Les mauvais esprits se rappelleront leur lecture de 1984 et verront en filigrane, dans la comparaison avec Poutine, la silhouette de ce Staline que Poutine fait tout pour réhabiliter. Mais gardons le sens des proportions : Sarkozy n'est pas Staline et la France n'est ni l'URSS, ni la Grande-Bretagne de 1984.

Cependant la verticale du pouvoir est, en France, une innovation institutionnelle dont il ne faut pas sous-estimer l'ampleur - et qui, je le répète, donne la clé de bien des phénomènes apparemment indépendants.

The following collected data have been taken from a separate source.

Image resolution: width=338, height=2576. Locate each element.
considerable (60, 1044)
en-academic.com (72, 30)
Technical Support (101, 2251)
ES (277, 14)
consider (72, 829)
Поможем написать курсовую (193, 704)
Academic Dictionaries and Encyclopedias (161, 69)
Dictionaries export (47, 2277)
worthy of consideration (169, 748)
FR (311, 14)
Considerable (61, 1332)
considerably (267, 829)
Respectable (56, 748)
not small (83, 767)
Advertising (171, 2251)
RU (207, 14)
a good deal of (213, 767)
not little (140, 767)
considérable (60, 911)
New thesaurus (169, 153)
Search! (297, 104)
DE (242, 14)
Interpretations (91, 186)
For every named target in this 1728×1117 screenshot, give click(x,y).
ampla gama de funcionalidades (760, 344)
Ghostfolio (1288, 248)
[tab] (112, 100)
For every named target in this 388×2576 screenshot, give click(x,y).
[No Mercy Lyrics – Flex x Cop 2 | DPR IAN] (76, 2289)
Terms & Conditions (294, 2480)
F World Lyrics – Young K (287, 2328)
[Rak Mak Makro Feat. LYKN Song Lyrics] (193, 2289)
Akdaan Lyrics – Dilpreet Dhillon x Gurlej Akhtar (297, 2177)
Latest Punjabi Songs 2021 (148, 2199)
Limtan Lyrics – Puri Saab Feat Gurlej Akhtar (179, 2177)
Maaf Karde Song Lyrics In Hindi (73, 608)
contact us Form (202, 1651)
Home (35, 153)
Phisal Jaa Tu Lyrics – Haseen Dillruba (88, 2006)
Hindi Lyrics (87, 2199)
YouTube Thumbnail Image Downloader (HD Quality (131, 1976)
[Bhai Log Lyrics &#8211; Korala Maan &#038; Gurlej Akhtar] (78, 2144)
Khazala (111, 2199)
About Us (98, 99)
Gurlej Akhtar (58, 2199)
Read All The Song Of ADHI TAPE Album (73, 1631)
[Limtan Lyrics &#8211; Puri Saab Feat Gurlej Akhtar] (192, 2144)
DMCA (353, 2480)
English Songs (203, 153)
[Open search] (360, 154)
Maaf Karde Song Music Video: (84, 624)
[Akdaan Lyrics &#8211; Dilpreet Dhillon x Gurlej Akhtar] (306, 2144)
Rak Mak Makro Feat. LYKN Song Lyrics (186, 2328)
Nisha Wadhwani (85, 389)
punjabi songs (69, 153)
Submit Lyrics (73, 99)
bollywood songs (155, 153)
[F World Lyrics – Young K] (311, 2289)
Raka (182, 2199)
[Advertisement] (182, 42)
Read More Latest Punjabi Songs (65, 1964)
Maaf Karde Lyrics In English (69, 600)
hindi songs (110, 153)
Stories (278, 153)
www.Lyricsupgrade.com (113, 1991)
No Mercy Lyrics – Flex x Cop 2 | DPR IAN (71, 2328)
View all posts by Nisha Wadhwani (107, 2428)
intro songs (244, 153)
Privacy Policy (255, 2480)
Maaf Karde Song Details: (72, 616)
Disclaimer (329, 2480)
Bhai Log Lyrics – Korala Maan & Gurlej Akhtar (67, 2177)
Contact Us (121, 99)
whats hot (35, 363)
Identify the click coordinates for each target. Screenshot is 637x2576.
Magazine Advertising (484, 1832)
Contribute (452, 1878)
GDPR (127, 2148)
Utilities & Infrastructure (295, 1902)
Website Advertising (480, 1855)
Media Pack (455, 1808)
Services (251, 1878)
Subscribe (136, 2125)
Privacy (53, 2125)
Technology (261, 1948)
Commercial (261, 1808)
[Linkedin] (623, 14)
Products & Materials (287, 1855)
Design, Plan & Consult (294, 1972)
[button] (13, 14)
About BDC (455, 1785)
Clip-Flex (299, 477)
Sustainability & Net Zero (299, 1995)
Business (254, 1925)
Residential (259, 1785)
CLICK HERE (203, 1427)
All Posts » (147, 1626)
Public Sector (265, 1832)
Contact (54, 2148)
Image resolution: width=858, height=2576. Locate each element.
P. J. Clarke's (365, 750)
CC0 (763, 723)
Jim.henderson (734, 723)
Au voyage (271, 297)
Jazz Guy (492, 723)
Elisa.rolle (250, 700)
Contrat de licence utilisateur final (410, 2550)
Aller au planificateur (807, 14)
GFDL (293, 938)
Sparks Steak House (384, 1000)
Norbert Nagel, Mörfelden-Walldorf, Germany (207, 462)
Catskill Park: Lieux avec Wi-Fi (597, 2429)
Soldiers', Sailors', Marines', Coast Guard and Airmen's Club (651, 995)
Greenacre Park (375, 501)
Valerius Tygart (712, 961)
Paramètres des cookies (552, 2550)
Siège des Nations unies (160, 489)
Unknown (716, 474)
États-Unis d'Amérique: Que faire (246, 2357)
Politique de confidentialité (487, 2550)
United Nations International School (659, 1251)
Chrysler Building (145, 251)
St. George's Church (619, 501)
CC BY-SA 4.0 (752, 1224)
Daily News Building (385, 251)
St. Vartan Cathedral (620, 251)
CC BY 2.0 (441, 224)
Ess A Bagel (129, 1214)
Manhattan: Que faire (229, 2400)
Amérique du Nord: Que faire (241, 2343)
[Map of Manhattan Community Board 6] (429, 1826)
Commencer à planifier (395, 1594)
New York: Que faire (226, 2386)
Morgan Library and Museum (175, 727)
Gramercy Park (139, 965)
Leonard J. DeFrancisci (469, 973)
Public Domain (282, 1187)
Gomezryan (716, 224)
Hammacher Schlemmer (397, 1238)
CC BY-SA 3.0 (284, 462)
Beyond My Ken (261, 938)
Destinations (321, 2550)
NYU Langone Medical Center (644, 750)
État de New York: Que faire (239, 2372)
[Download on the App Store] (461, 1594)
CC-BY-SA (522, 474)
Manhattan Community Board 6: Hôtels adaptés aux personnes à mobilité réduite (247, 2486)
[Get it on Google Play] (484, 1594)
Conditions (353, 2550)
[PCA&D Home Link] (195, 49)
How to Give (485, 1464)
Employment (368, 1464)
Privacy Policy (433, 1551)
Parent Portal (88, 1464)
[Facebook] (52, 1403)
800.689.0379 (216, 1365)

Elle explique en particulier ce lapsus qui n'en est pas un. En utilisant le mot coupable, Sarkozy n'a fait qu'énoncer sa vérité, et cette vérité-là est la vérité qu'il a pour mission institutionnelle de nous révéler et qui restera vraie tant qu'il ne l'aura pas remplacée par une autre.

3 commentaires:

  1. Bien exposé ce concept de verticale, sinon juste un ressenti, Sarkozy même si il semble être une incarnation personnelle représente en fait un clan ou oligarchie qui en plus a réussi faire adopter cette idéologie à un grand nombre, c'est cette idéologie qu'il faut combattre, l'avenir est clairement du coté horizontal ( plus réseau ) que vertical ( pyramide) et il faut arriver à convaincre y compris pourquoi pas Sarkosy lui même. Il a de la marge de progression au moins dans les apparences puisque maintenant il est écolo et contre les patrons voyous et les excès de la finances et pour le BNB. Même si ça ne peut être qu'une manœuvre politique de plus, il faut continuer à matraquer à nos hommes politiques qu'ils devraient être au service d'une mission citoyenne et pas faire seulement semblant pour mieux la dévoyer ...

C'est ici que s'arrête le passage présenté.